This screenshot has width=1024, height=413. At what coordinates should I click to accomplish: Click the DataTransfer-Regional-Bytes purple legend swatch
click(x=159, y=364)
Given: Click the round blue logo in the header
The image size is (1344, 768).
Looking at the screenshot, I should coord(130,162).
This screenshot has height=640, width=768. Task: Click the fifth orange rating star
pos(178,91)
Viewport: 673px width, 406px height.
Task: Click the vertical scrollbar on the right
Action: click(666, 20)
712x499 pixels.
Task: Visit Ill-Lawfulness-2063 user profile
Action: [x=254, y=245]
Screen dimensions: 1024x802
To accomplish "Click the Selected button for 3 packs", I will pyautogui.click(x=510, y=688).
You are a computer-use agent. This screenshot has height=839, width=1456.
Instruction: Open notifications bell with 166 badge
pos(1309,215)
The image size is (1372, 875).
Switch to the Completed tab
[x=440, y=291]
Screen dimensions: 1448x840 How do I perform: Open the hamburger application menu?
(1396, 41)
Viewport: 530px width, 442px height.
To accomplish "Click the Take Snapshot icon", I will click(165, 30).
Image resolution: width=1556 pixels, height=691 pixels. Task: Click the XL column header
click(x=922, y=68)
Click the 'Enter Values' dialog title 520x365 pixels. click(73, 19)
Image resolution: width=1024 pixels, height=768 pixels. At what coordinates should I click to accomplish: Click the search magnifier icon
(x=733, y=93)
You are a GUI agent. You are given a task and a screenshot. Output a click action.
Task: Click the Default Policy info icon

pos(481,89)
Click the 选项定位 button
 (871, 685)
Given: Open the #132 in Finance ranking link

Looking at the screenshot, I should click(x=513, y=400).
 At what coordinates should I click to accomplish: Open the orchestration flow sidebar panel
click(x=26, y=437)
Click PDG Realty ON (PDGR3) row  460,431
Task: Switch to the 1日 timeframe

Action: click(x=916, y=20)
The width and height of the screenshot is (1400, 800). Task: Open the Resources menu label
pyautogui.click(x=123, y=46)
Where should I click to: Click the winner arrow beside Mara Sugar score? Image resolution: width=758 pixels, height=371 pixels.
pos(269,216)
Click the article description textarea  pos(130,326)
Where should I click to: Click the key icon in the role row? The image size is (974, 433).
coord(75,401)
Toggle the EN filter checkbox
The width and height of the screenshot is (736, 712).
=======
§ Request
Can you recast the lines from the one containing "You are a GUI" up to and including the last line as a Markdown table with the columns Row and Line, numbering each row and leaving out blank lines?

§ Written response
| Row | Line |
|---|---|
| 1 | You are a GUI agent. You are given a task and a screenshot. Output a click action. |
| 2 | Task: Click the Default Policy info icon |
| 3 | pos(481,89) |
| 4 | Click the 选项定位 button |
| 5 |  (871, 685) |
| 6 | Given: Open the #132 in Finance ranking link |
| 7 | Looking at the screenshot, I should click(x=513, y=400). |
| 8 |  At what coordinates should I click to accomplish: Open the orchestration flow sidebar panel |
| 9 | click(x=26, y=437) |
| 10 | Click PDG Realty ON (PDGR3) row  460,431 |
| 11 | Task: Switch to the 1日 timeframe |
| 12 | Action: click(x=916, y=20) |
| 13 | The width and height of the screenshot is (1400, 800). Task: Open the Resources menu label |
| 14 | pyautogui.click(x=123, y=46) |
| 15 | Where should I click to: Click the winner arrow beside Mara Sugar score? Image resolution: width=758 pixels, height=371 pixels. |
| 16 | pos(269,216) |
| 17 | Click the article description textarea  pos(130,326) |
| 18 | Where should I click to: Click the key icon in the role row? The image size is (974, 433). |
| 19 | coord(75,401) |
| 20 | Toggle the EN filter checkbox |
| 21 | The width and height of the screenshot is (736, 712). |